In a previous post (here), I asserted that FG people are more modern than they realize.  One reader responded:

“…As a Catholic working in an evangelical institution, I can see this very clearly, but I’d love to know more about what underpins it, aside from what looks like a need for certainty, being told what to do, and a real discomfort with complexity.”

There is much that underpins it, much more than I could put in even several posts, but I will tease out one area here where I think we can see this and it is in the area of apologetics.  I will try to post more as to other areas in the future.

As we know, apologetics is that branch of theology/philosophy devoted to a defense of some belief, theology, philosophical framework, or reasoning.

What we note as “modernity” has many emphases and is not easily tied down to one source or time period.  Like some, I think the harbingers of modernity probably lie in the 13th and 14th Centuries, with thinkers such as Duns Scotus.  But as to FG people, we mostly think of the Reformation and the Enlightenment as providing the ethos of what we now think of as modernity or modernism.

Some of the hallmarks of the Enlightenment were that knowing whether something was true or not required certain “foundations” such as reason, empirical evidence, and scientific validation.  And reason was seen to be something neutral, something unhindered by context or bias; it was something universal and available to anyone.

Any view seen to be operating outside these “foundations” was viewed as, at least suspect, if not certainly false.  These foundations were the bar.  One had to rise to this bar or their views were not allowed at the table of respected and accepted “truth.”

This was the field upon which one was expected to play the game, so to speak.  And so, the FG people did.  They tried (See Ken Ham: See here).  They tried to show how their Christian beliefs were rational, scientific, and backed up by empirical evidence.  This is especially true in the whole area of evolution and young earth creationism. It is probably the best example of FG people saying, no problem, we will beat you on your own field (So far, that hasn’t turned out so well…)  The FG world wanted to make sure their views did not violate any of these “foundations.”

*James K.A. Smith put it this way:

“…too many Christians have bought into the modernist valorization of scientific facts and end up reducing Christianity to just another collection of propositions…knowledge is reduced to biblical information [just facts] that can be encapsulated and encoded…and so, in more ways than one, our construal of the Christian faith has capitulated to modernity…”

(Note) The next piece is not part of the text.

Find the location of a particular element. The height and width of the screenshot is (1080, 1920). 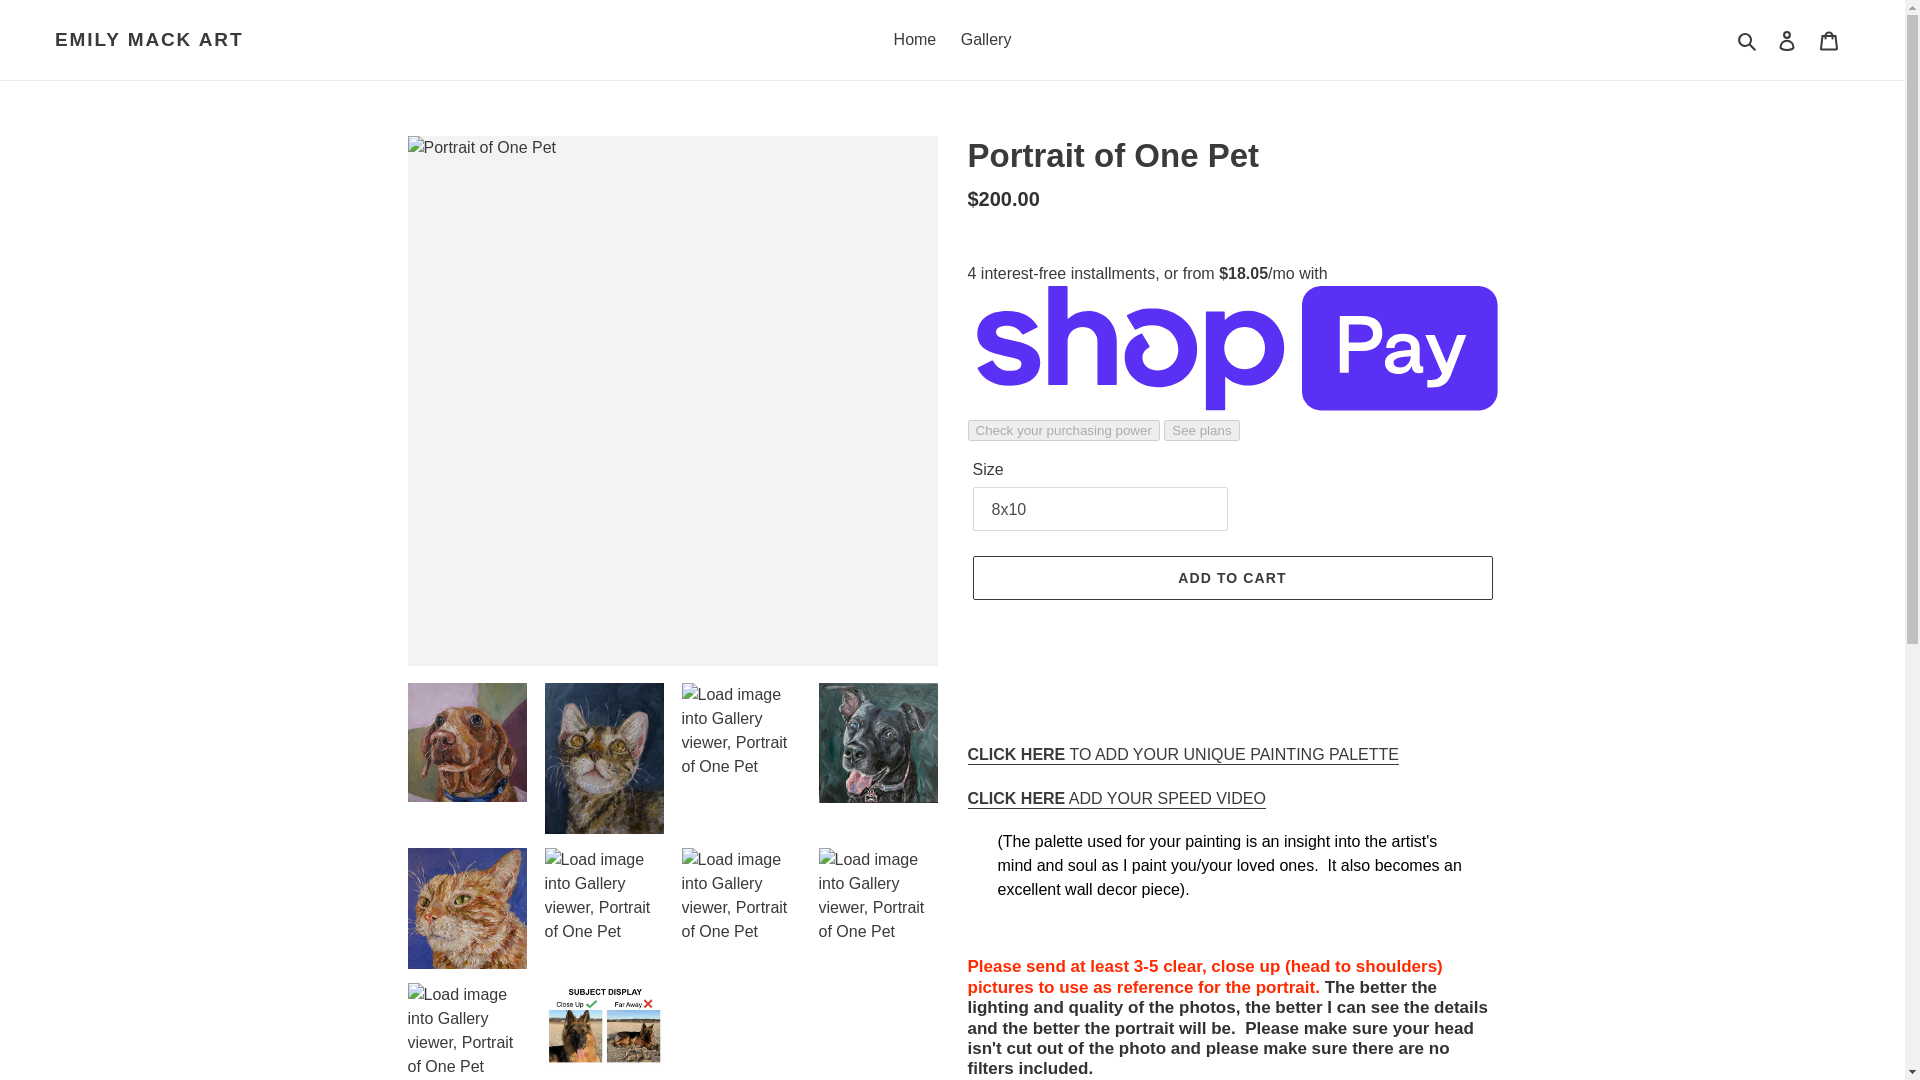

Search is located at coordinates (1748, 40).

And, of course, this is why postmodernism is considered post-foundational.  The postmodern ethos eschews so-called neutral, universal foundations, and emphasizes the contextual, narrative, perspectival nature of knowledge.  Two reasonable, rational people can look at the same set of facts and come to different conclusions as to their meaning because they each might inhabit differing narrative perspectives, even if both prize science, reason, and evidence.  The presuppositions we bring to the evidence, the “facts” determine how we “see” and interpret those facts.  And presuppositions, by their very nature, are faith-based, philosophical, core beliefs about ourselves and existence itself; thus, they cannot themselves be “founded” in some neutral, universal, empirical, scientific, objective manner.

For some reason however, the FG world and their apologists never received the memo.  As *Andrew Davison notes:

“All thought begins somewhere, and there is more than one place to begin.  There is more than one way to think, and no one way is conveniently marked out as better than all the others.  Western philosophy came to see this over the course of the twentieth century.  This was part of the collapse of the Enlightenment project, which had supposed there to be only one way to be rational, namely the enlightened way.  This is a welcome collapse.  It is a genuine advance to acknowledge more than one mode of rationality, as is the realization that all thought involves prior [philosophical/metaphysical] commitments.”

Unfortunately, the FG world seems unaware of this “collapse” and continues to try and make their case by a set of ground rules, foundations, that are particularly modern and hardly Biblical—and ironically, hardly accepted academically anymore—the very world wherein they wanted to find acceptance.  Thus, they are, again, too modern and still mostly completely unaware of it.

  • For Smith see here
  • For Davison see here

2 thoughts on “Funda-gelicalism is Too Modern-Part Two

  1. I agree with you that evangelicalism never got the memo. In fact, around the mid 90’s and following, everybody and their dog was writing books and articles about the perils of postmodernism and how biblical truth needed to stand against the onslaught of was erroneously seen as relativism with a fancier title.

    But in fairness, we should probably also note that the secular realm eventually produced a backlash against postmodernity as well. I can’t speak for everywhere, but in most Western countries at least, modernism is back with a vengeance and even more absolutist in its claims about truth than before.

    It’s probably fair to say evangelicalism never really understood postmodernism’s critique of their epistemology, but it’s probably also fair to say that, at least in the Western world, postmodernism’s critique is being rejected in many sectors – rightly or wrongly.


    1. You are absolutely right. I should note that my critiques of the FG world also apply to secular fundamentalism as well–in fact any type of fundamentalism. And yes, I think most people reject postmodernism because they equate it with relativism (and some radical understandings might be) but such doesn’t need to be the case. All good points, thank you.